[Collected data entries]
————

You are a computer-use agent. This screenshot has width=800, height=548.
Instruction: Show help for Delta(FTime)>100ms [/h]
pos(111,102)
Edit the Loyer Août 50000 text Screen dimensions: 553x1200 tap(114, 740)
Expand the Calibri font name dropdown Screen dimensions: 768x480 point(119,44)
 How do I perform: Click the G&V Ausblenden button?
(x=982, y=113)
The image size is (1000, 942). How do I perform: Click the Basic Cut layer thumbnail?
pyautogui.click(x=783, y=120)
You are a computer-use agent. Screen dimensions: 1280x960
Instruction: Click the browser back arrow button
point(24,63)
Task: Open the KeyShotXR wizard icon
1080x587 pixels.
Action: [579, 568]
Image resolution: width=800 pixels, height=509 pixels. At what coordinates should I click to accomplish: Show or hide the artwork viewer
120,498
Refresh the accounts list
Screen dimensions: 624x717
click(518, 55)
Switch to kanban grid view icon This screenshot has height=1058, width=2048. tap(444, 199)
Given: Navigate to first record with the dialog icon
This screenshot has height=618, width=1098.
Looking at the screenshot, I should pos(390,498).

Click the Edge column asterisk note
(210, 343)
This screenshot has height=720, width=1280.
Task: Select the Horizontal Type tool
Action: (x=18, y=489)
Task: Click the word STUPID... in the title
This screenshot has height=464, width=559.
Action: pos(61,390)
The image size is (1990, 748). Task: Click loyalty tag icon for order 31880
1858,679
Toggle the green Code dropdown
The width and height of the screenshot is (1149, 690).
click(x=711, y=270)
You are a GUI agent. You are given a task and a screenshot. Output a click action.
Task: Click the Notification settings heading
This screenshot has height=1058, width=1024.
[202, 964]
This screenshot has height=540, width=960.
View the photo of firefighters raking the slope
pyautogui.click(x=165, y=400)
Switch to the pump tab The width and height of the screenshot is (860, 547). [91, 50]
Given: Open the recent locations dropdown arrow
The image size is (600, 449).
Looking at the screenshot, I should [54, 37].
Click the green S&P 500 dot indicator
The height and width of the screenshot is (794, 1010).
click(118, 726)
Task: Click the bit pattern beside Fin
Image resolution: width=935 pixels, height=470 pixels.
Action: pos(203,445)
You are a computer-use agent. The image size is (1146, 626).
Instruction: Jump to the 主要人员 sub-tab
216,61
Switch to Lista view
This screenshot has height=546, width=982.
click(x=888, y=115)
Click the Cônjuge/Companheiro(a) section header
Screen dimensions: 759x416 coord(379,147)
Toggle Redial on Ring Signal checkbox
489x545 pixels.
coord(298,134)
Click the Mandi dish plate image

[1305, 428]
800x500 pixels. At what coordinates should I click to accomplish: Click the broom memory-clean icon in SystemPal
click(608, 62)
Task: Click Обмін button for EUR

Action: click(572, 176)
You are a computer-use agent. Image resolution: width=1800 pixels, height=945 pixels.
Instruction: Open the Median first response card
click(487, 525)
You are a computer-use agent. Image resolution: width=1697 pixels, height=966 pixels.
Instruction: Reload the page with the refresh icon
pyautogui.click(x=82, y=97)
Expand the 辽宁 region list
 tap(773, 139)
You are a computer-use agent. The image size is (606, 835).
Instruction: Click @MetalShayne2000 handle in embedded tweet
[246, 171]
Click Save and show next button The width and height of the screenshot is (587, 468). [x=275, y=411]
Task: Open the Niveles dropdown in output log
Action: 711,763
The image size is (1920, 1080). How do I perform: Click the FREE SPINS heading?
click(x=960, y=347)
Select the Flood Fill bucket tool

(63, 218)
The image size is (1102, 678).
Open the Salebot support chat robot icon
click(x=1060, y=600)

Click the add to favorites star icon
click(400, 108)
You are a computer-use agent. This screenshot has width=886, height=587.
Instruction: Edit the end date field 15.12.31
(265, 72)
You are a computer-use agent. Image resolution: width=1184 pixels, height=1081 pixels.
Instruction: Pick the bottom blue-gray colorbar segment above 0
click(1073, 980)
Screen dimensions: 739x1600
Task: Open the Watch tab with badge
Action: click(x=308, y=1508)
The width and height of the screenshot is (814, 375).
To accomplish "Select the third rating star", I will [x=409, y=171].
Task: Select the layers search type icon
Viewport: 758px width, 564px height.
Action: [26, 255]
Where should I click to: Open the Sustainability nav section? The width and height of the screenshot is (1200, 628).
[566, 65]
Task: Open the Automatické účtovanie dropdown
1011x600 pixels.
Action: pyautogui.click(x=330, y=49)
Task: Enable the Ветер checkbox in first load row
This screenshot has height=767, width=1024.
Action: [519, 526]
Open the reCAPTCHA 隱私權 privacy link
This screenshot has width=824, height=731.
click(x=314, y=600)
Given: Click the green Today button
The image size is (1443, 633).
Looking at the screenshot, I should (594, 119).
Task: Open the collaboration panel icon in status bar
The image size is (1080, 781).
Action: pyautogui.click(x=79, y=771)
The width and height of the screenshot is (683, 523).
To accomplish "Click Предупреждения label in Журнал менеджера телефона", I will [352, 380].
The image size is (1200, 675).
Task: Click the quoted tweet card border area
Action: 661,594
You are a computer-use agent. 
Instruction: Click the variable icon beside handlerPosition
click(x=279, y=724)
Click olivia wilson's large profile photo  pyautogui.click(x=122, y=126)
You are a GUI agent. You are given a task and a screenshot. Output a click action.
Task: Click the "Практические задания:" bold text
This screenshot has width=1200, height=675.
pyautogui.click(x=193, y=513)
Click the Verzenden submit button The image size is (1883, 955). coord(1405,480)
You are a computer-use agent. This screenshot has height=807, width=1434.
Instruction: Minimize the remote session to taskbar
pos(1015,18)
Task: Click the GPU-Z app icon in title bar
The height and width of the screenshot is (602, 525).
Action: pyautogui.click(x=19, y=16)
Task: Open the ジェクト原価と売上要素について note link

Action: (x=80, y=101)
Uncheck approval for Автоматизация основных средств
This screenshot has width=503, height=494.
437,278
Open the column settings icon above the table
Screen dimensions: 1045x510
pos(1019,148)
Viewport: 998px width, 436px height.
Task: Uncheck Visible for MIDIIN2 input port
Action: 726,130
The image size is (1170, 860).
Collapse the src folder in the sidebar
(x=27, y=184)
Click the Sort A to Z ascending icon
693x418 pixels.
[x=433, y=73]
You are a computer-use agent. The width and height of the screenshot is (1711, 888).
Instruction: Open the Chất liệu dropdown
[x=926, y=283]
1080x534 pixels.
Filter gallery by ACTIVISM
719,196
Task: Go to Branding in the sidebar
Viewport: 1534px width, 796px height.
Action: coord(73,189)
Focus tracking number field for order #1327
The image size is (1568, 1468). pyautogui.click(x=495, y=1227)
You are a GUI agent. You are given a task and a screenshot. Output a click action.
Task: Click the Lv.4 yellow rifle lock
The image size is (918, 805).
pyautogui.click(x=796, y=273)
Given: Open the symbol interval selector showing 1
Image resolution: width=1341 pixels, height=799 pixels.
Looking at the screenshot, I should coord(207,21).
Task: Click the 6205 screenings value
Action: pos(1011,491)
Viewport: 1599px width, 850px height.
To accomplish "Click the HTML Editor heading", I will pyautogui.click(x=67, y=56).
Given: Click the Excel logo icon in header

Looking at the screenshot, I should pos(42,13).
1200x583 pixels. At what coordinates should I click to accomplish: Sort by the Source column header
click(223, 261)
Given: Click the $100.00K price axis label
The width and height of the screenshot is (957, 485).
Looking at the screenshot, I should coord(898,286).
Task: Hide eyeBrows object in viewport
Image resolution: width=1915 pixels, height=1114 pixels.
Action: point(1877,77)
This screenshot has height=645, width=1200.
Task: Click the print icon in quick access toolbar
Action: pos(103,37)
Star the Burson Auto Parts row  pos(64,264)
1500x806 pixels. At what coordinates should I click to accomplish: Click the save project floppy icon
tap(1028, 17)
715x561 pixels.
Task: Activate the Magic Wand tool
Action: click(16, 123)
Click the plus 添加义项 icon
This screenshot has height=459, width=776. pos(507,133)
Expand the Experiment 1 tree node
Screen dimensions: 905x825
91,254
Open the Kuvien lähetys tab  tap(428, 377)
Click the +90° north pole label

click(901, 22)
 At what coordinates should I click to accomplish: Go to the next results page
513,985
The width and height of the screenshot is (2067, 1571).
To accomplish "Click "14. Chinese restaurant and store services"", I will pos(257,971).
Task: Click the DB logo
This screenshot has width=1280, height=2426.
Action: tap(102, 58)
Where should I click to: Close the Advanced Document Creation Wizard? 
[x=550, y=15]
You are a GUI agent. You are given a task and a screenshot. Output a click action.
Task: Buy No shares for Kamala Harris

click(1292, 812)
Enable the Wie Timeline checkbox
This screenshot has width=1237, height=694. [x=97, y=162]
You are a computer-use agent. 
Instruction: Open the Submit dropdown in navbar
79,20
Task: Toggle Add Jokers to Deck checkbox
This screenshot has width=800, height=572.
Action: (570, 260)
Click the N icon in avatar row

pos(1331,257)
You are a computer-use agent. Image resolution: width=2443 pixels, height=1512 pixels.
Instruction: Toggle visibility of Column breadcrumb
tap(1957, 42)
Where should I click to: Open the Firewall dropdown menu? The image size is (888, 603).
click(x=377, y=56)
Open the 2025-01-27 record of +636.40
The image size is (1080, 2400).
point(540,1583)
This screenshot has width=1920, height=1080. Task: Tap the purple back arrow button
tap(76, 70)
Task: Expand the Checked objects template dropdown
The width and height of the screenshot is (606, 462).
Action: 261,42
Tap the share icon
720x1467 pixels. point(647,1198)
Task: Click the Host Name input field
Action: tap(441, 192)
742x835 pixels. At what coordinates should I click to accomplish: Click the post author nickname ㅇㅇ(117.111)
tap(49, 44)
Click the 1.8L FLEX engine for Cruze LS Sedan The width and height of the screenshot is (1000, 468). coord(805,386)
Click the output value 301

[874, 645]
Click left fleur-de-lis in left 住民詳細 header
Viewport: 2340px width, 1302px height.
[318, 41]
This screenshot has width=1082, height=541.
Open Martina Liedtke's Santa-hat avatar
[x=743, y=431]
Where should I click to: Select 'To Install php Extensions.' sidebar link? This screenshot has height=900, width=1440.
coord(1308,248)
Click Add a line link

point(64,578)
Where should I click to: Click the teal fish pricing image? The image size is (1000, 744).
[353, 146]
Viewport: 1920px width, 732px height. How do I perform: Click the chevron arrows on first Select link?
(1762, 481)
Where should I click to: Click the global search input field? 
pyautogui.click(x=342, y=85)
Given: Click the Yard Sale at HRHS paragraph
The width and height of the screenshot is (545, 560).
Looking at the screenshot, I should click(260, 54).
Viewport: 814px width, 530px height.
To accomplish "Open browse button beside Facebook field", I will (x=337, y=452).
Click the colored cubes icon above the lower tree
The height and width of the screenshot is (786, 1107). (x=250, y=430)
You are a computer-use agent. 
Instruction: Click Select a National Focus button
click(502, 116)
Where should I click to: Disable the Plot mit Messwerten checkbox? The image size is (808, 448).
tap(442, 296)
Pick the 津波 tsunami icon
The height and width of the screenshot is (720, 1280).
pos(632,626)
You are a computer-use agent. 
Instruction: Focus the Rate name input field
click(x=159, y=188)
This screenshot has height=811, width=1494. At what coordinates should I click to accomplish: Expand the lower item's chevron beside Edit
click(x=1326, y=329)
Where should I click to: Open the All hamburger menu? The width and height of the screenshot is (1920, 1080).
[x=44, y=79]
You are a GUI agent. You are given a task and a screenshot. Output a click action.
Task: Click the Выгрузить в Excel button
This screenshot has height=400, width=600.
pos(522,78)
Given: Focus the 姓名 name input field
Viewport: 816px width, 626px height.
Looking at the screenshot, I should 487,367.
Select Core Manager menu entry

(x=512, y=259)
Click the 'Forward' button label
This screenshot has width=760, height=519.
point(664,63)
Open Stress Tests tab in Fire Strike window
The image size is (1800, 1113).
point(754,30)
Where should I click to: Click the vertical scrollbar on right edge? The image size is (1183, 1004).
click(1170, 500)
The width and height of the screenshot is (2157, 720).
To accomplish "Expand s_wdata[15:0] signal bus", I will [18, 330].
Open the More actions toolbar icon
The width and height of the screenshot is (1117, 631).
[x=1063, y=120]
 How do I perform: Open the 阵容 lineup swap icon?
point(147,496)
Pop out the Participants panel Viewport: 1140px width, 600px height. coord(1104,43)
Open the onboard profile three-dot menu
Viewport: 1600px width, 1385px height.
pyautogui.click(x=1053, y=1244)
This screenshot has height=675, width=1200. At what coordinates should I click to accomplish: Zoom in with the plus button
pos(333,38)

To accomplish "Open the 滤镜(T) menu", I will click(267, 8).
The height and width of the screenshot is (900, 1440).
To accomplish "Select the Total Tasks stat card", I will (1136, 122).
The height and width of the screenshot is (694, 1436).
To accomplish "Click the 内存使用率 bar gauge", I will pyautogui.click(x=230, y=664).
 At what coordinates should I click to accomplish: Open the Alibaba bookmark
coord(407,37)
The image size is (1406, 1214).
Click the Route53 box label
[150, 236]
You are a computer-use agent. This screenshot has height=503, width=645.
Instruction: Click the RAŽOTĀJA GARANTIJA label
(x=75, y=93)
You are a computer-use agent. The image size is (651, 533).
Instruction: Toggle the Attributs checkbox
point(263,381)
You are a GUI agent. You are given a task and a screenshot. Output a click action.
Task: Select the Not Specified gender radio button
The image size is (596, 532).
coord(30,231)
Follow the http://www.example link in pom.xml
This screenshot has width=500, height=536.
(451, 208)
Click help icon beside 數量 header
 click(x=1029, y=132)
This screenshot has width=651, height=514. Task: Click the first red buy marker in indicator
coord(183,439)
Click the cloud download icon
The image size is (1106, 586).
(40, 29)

————

**Work instruction**
Within the data above, the span starting at the line containing "The image size is (600, 449)." and ending at the line containing "The width and height of the screenshot is (814, 375)." is to be retyped exactly, with no other lines.

**Response**
The image size is (600, 449).
Looking at the screenshot, I should [54, 37].
Click the green S&P 500 dot indicator
The height and width of the screenshot is (794, 1010).
click(118, 726)
Task: Click the bit pattern beside Fin
Image resolution: width=935 pixels, height=470 pixels.
Action: pos(203,445)
You are a computer-use agent. The image size is (1146, 626).
Instruction: Jump to the 主要人员 sub-tab
216,61
Switch to Lista view
This screenshot has height=546, width=982.
click(x=888, y=115)
Click the Cônjuge/Companheiro(a) section header
Screen dimensions: 759x416 coord(379,147)
Toggle Redial on Ring Signal checkbox
489x545 pixels.
coord(298,134)
Click the Mandi dish plate image

[1305, 428]
800x500 pixels. At what coordinates should I click to accomplish: Click the broom memory-clean icon in SystemPal
click(608, 62)
Task: Click Обмін button for EUR

Action: click(572, 176)
You are a computer-use agent. Image resolution: width=1800 pixels, height=945 pixels.
Instruction: Open the Median first response card
click(487, 525)
You are a computer-use agent. Image resolution: width=1697 pixels, height=966 pixels.
Instruction: Reload the page with the refresh icon
pyautogui.click(x=82, y=97)
Expand the 辽宁 region list
 tap(773, 139)
You are a computer-use agent. The image size is (606, 835).
Instruction: Click @MetalShayne2000 handle in embedded tweet
[246, 171]
Click Save and show next button The width and height of the screenshot is (587, 468). [x=275, y=411]
Task: Open the Niveles dropdown in output log
Action: 711,763
The image size is (1920, 1080). How do I perform: Click the FREE SPINS heading?
click(x=960, y=347)
Select the Flood Fill bucket tool

(63, 218)
The image size is (1102, 678).
Open the Salebot support chat robot icon
click(x=1060, y=600)

Click the add to favorites star icon
click(400, 108)
You are a computer-use agent. This screenshot has width=886, height=587.
Instruction: Edit the end date field 15.12.31
(265, 72)
You are a computer-use agent. Image resolution: width=1184 pixels, height=1081 pixels.
Instruction: Pick the bottom blue-gray colorbar segment above 0
click(1073, 980)
Screen dimensions: 739x1600
Task: Open the Watch tab with badge
Action: click(x=308, y=1508)
The width and height of the screenshot is (814, 375).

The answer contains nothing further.